▶ _TASK INPUTS_

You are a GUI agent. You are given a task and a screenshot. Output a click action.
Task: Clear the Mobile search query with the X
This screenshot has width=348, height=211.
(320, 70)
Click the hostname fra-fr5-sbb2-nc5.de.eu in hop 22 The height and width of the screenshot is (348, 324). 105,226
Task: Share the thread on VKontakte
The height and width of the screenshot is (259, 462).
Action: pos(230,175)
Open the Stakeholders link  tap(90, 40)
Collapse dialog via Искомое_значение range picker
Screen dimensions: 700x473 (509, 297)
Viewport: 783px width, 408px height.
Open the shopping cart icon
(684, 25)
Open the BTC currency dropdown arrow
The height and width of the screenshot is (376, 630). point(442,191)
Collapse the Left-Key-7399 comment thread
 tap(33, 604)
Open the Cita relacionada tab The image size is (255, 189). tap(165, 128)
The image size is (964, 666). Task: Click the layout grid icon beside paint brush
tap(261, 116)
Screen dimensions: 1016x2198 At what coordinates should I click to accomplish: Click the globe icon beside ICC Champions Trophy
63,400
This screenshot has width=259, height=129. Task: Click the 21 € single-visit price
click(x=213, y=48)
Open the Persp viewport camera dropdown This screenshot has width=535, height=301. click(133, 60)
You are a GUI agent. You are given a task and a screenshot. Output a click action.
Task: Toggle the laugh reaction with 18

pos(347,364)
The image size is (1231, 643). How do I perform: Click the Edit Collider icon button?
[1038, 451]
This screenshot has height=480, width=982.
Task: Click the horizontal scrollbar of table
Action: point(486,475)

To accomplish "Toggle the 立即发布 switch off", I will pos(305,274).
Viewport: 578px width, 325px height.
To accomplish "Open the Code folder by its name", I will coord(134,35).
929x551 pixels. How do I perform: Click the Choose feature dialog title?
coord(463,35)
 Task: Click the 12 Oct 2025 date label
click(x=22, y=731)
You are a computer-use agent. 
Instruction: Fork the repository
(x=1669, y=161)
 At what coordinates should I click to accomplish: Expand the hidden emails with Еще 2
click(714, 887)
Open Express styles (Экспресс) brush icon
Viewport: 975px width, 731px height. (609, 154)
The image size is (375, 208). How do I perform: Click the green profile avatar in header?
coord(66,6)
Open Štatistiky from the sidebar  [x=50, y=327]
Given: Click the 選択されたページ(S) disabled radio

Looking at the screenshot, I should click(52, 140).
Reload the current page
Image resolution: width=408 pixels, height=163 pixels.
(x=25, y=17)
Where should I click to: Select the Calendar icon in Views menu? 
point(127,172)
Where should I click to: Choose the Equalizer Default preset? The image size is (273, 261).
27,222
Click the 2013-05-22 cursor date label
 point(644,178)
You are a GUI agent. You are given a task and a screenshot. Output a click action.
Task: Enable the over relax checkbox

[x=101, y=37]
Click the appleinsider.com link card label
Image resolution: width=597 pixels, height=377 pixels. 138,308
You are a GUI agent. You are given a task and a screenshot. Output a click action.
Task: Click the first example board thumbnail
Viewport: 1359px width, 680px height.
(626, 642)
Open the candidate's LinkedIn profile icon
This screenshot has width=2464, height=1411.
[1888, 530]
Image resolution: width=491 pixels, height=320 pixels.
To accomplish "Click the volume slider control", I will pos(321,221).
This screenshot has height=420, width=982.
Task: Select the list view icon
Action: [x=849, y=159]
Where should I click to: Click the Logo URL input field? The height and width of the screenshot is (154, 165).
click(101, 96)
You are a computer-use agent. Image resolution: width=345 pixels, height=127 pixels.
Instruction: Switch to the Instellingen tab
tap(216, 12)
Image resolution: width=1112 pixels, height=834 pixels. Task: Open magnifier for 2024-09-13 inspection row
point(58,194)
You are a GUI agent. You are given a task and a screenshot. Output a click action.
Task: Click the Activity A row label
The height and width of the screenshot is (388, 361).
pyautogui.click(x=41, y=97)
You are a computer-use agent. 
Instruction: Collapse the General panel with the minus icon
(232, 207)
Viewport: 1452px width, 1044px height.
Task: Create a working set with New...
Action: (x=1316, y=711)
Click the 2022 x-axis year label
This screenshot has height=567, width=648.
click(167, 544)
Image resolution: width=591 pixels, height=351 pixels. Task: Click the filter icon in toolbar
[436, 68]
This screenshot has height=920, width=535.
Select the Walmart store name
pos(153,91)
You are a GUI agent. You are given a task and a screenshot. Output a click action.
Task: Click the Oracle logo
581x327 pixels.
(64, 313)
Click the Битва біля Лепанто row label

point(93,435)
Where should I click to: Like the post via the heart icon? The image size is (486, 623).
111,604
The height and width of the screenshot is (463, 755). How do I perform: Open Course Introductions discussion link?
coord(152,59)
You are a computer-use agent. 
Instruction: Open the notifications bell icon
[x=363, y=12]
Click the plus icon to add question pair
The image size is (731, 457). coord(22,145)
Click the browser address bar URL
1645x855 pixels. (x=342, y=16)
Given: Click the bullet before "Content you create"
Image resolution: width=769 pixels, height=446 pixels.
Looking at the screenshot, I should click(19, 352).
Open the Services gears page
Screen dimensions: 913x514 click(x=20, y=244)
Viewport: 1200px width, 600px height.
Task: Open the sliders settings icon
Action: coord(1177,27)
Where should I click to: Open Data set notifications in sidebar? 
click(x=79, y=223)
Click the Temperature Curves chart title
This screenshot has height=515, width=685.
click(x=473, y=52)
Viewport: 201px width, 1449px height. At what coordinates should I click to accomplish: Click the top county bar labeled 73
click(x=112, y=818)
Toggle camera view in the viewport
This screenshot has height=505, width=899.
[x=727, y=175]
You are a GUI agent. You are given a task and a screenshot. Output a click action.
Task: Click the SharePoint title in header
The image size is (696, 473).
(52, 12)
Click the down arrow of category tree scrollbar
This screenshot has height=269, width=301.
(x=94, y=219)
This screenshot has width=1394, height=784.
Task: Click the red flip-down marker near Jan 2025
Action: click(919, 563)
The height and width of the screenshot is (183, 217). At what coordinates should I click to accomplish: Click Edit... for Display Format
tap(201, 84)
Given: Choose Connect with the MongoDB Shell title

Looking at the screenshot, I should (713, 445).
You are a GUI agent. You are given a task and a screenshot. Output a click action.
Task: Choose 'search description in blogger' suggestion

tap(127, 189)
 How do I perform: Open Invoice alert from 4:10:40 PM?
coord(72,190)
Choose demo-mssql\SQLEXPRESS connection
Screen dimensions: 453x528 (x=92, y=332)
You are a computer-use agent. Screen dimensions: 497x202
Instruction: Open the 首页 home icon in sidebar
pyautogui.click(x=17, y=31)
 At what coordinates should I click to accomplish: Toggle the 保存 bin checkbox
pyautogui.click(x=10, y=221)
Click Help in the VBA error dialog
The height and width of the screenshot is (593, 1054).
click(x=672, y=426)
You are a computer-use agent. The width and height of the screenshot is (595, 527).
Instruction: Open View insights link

▶ _WHAT YOU NEED TO DO_
Arrange the lines above as a Markdown table with the columns Number and Line, one row per line, and leave out the blank lines.

▶ _TASK RESPONSE_
| Number | Line |
|---|---|
| 1 | You are a GUI agent. You are given a task and a screenshot. Output a click action. |
| 2 | Task: Clear the Mobile search query with the X |
| 3 | This screenshot has width=348, height=211. |
| 4 | (320, 70) |
| 5 | Click the hostname fra-fr5-sbb2-nc5.de.eu in hop 22 The height and width of the screenshot is (348, 324). 105,226 |
| 6 | Task: Share the thread on VKontakte |
| 7 | The height and width of the screenshot is (259, 462). |
| 8 | Action: pos(230,175) |
| 9 | Open the Stakeholders link  tap(90, 40) |
| 10 | Collapse dialog via Искомое_значение range picker |
| 11 | Screen dimensions: 700x473 (509, 297) |
| 12 | Viewport: 783px width, 408px height. |
| 13 | Open the shopping cart icon |
| 14 | (684, 25) |
| 15 | Open the BTC currency dropdown arrow |
| 16 | The height and width of the screenshot is (376, 630). point(442,191) |
| 17 | Collapse the Left-Key-7399 comment thread |
| 18 |  tap(33, 604) |
| 19 | Open the Cita relacionada tab The image size is (255, 189). tap(165, 128) |
| 20 | The image size is (964, 666). Task: Click the layout grid icon beside paint brush |
| 21 | tap(261, 116) |
| 22 | Screen dimensions: 1016x2198 At what coordinates should I click to accomplish: Click the globe icon beside ICC Champions Trophy |
| 23 | 63,400 |
| 24 | This screenshot has width=259, height=129. Task: Click the 21 € single-visit price |
| 25 | click(x=213, y=48) |
| 26 | Open the Persp viewport camera dropdown This screenshot has width=535, height=301. click(133, 60) |
| 27 | You are a GUI agent. You are given a task and a screenshot. Output a click action. |
| 28 | Task: Toggle the laugh reaction with 18 |
| 29 | pos(347,364) |
| 30 | The image size is (1231, 643). How do I perform: Click the Edit Collider icon button? |
| 31 | [1038, 451] |
| 32 | This screenshot has height=480, width=982. |
| 33 | Task: Click the horizontal scrollbar of table |
| 34 | Action: point(486,475) |
| 35 | To accomplish "Toggle the 立即发布 switch off", I will pos(305,274). |
| 36 | Viewport: 578px width, 325px height. |
| 37 | To accomplish "Open the Code folder by its name", I will coord(134,35). |
| 38 | 929x551 pixels. How do I perform: Click the Choose feature dialog title? |
| 39 | coord(463,35) |
| 40 |  Task: Click the 12 Oct 2025 date label |
| 41 | click(x=22, y=731) |
| 42 | You are a computer-use agent.  |
| 43 | Instruction: Fork the repository |
| 44 | (x=1669, y=161) |
| 45 |  At what coordinates should I click to accomplish: Expand the hidden emails with Еще 2 |
| 46 | click(714, 887) |
| 47 | Open Express styles (Экспресс) brush icon |
| 48 | Viewport: 975px width, 731px height. (609, 154) |
| 49 | The image size is (375, 208). How do I perform: Click the green profile avatar in header? |
| 50 | coord(66,6) |
| 51 | Open Štatistiky from the sidebar  [x=50, y=327] |
| 52 | Given: Click the 選択されたページ(S) disabled radio |
| 53 | Looking at the screenshot, I should click(52, 140). |
| 54 | Reload the current page |
| 55 | Image resolution: width=408 pixels, height=163 pixels. |
| 56 | (x=25, y=17) |
| 57 | Where should I click to: Select the Calendar icon in Views menu?  |
| 58 | point(127,172) |
| 59 | Where should I click to: Choose the Equalizer Default preset? The image size is (273, 261). |
| 60 | 27,222 |
| 61 | Click the 2013-05-22 cursor date label |
| 62 |  point(644,178) |
| 63 | You are a GUI agent. You are given a task and a screenshot. Output a click action. |
| 64 | Task: Enable the over relax checkbox |
| 65 | [x=101, y=37] |
| 66 | Click the appleinsider.com link card label |
| 67 | Image resolution: width=597 pixels, height=377 pixels. 138,308 |
| 68 | You are a GUI agent. You are given a task and a screenshot. Output a click action. |
| 69 | Task: Click the first example board thumbnail |
| 70 | Viewport: 1359px width, 680px height. |
| 71 | (626, 642) |
| 72 | Open the candidate's LinkedIn profile icon |
| 73 | This screenshot has width=2464, height=1411. |
| 74 | [1888, 530] |
| 75 | Image resolution: width=491 pixels, height=320 pixels. |
| 76 | To accomplish "Click the volume slider control", I will pos(321,221). |
| 77 | This screenshot has height=420, width=982. |
| 78 | Task: Select the list view icon |
| 79 | Action: [x=849, y=159] |
| 80 | Where should I click to: Click the Logo URL input field? The height and width of the screenshot is (154, 165). |
| 81 | click(101, 96) |
| 82 | You are a computer-use agent. Image resolution: width=345 pixels, height=127 pixels. |
| 83 | Instruction: Switch to the Instellingen tab |
| 84 | tap(216, 12) |
| 85 | Image resolution: width=1112 pixels, height=834 pixels. Task: Open magnifier for 2024-09-13 inspection row |
| 86 | point(58,194) |
| 87 | You are a GUI agent. You are given a task and a screenshot. Output a click action. |
| 88 | Task: Click the Activity A row label |
| 89 | The height and width of the screenshot is (388, 361). |
| 90 | pyautogui.click(x=41, y=97) |
| 91 | You are a computer-use agent.  |
| 92 | Instruction: Collapse the General panel with the minus icon |
| 93 | (232, 207) |
| 94 | Viewport: 1452px width, 1044px height. |
| 95 | Task: Create a working set with New... |
| 96 | Action: (x=1316, y=711) |
| 97 | Click the 2022 x-axis year label |
| 98 | This screenshot has height=567, width=648. |
| 99 | click(167, 544) |
| 100 | Image resolution: width=591 pixels, height=351 pixels. Task: Click the filter icon in toolbar |
| 101 | [436, 68] |
| 102 | This screenshot has height=920, width=535. |
| 103 | Select the Walmart store name |
| 104 | pos(153,91) |
| 105 | You are a GUI agent. You are given a task and a screenshot. Output a click action. |
| 106 | Task: Click the Oracle logo |
| 107 | 581x327 pixels. |
| 108 | (64, 313) |
| 109 | Click the Битва біля Лепанто row label |
| 110 | point(93,435) |
| 111 | Where should I click to: Like the post via the heart icon? The image size is (486, 623). |
| 112 | 111,604 |
| 113 | The height and width of the screenshot is (463, 755). How do I perform: Open Course Introductions discussion link? |
| 114 | coord(152,59) |
| 115 | You are a computer-use agent.  |
| 116 | Instruction: Open the notifications bell icon |
| 117 | [x=363, y=12] |
| 118 | Click the plus icon to add question pair |
| 119 | The image size is (731, 457). coord(22,145) |
| 120 | Click the browser address bar URL |
| 121 | 1645x855 pixels. (x=342, y=16) |
| 122 | Given: Click the bullet before "Content you create" |
| 123 | Image resolution: width=769 pixels, height=446 pixels. |
| 124 | Looking at the screenshot, I should click(19, 352). |
| 125 | Open the Services gears page |
| 126 | Screen dimensions: 913x514 click(x=20, y=244) |
| 127 | Viewport: 1200px width, 600px height. |
| 128 | Task: Open the sliders settings icon |
| 129 | Action: coord(1177,27) |
| 130 | Where should I click to: Open Data set notifications in sidebar?  |
| 131 | click(x=79, y=223) |
| 132 | Click the Temperature Curves chart title |
| 133 | This screenshot has height=515, width=685. |
| 134 | click(x=473, y=52) |
| 135 | Viewport: 201px width, 1449px height. At what coordinates should I click to accomplish: Click the top county bar labeled 73 |
| 136 | click(x=112, y=818) |
| 137 | Toggle camera view in the viewport |
| 138 | This screenshot has height=505, width=899. |
| 139 | [x=727, y=175] |
| 140 | You are a GUI agent. You are given a task and a screenshot. Output a click action. |
| 141 | Task: Click the SharePoint title in header |
| 142 | The image size is (696, 473). |
| 143 | (52, 12) |
| 144 | Click the down arrow of category tree scrollbar |
| 145 | This screenshot has height=269, width=301. |
| 146 | (x=94, y=219) |
| 147 | This screenshot has width=1394, height=784. |
| 148 | Task: Click the red flip-down marker near Jan 2025 |
| 149 | Action: click(919, 563) |
| 150 | The height and width of the screenshot is (183, 217). At what coordinates should I click to accomplish: Click Edit... for Display Format |
| 151 | tap(201, 84) |
| 152 | Given: Choose Connect with the MongoDB Shell title |
| 153 | Looking at the screenshot, I should (713, 445). |
| 154 | You are a GUI agent. You are given a task and a screenshot. Output a click action. |
| 155 | Task: Choose 'search description in blogger' suggestion |
| 156 | tap(127, 189) |
| 157 |  How do I perform: Open Invoice alert from 4:10:40 PM? |
| 158 | coord(72,190) |
| 159 | Choose demo-mssql\SQLEXPRESS connection |
| 160 | Screen dimensions: 453x528 (x=92, y=332) |
| 161 | You are a computer-use agent. Screen dimensions: 497x202 |
| 162 | Instruction: Open the 首页 home icon in sidebar |
| 163 | pyautogui.click(x=17, y=31) |
| 164 |  At what coordinates should I click to accomplish: Toggle the 保存 bin checkbox |
| 165 | pyautogui.click(x=10, y=221) |
| 166 | Click Help in the VBA error dialog |
| 167 | The height and width of the screenshot is (593, 1054). |
| 168 | click(x=672, y=426) |
| 169 | You are a computer-use agent. The width and height of the screenshot is (595, 527). |
| 170 | Instruction: Open View insights link |